La crónica de que hablo iba a resultar muy fácil. Demasiado fácil. Pero podría tener efectos secundarios. Tal vez me diera por usar una metáfora y decir que Miami es un páramo cultural o algo por el estilo. Uno no debe dejarse arrastrar; poner en blanco y negro lo primero que se le ocurra. Las cosas pueden salirse de control y luego no hay retroceso posible: Lo dijiste, Leo, no trates de tapar el sol con un dedo. Ya me ha mordido ese bicho. Además, siempre se puede soslayar lo que falta para enfocarse en lo que sobra: es una vieja técnica aprendida en Cuba.

Lo que no falta en Miami (no voy a cometer el pecado de decir que sobra) es un ansia irrefrenable de encontrar culpables. Denunciarlos. Enviarles cartas abiertas. Exponerlos en la picota pública. Parece un acertijo pero definir a los culpables es bastante simple: pueden ser intelectuales, artistas, escritores que por alguna incomprensible razón (para su inquisidor de turno) han decidido permanecer contra viento y marea en la Isla. Eso los convierte en cómplices y sobre ellos descenderá la furia exiliar, presta al regaño. El tono de la reprimenda varía según el grado de reconocimiento que el increpado pueda concitar más allá de círculos nacionales (en el Consejo Nacional de Artes Plásticas o la Unión de Escritores).
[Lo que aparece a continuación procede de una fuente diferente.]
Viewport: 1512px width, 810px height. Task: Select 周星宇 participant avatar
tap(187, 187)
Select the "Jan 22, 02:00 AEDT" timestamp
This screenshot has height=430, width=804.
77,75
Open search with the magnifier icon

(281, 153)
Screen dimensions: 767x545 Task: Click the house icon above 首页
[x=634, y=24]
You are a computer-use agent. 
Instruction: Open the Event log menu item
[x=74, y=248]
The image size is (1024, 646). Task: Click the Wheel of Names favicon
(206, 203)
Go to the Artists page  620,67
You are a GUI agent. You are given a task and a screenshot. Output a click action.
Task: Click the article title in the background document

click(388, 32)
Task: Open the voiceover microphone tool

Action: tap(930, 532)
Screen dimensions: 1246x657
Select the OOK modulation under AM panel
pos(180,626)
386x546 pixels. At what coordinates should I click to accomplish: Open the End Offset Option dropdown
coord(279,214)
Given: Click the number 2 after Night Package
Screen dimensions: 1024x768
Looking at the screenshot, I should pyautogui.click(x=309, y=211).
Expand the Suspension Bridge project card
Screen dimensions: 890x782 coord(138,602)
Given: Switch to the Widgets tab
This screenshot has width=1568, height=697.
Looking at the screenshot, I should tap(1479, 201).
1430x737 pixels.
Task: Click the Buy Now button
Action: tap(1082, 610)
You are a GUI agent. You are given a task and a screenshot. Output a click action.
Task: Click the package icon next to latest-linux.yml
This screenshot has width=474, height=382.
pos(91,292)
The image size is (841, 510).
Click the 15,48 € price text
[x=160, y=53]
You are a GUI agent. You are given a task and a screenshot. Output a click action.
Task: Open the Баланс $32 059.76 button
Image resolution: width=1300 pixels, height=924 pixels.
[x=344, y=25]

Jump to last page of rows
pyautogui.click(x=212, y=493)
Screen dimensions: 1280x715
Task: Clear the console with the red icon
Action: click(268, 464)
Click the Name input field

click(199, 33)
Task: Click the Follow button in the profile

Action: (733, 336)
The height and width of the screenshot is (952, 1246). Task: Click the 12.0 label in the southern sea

Nada tan cotidiano como encontrar artículos en los medios de Miami donde el autor da rienda suelta a una insatisfacción que, por lo reiterada, se va tornando genética. Debe ser algo relacionado con la evolución: quien no se adapta, perece. Son periodistas evolutivos. Lo que no evoluciona es el tema. ¿Viene un escritor a presentar un libro? Revisemos su hoja, oh, firmó una carta avalada por la UNEAC, merece que le halemos las orejas. ¿Viene un trovador? ¿No fue aquel que golpeó a una activista durante un acto de repudio? Repudiémosle ahora. Verdad que fue palabra contra palabra, pero nadie va a creer la de un oficialista, ¿o sí? Ah, pero si el escritor ganó un premio en España, si sus libros se venden en Barnes & Noble junto a los de Pérez-Reverte o Javier Marías, entonces la cosa es grave… A ver, ¿por qué lo invitan a eventos y a impartir conferencias en Estados Unidos? ¿Por qué no llevan mejor a un exiliado?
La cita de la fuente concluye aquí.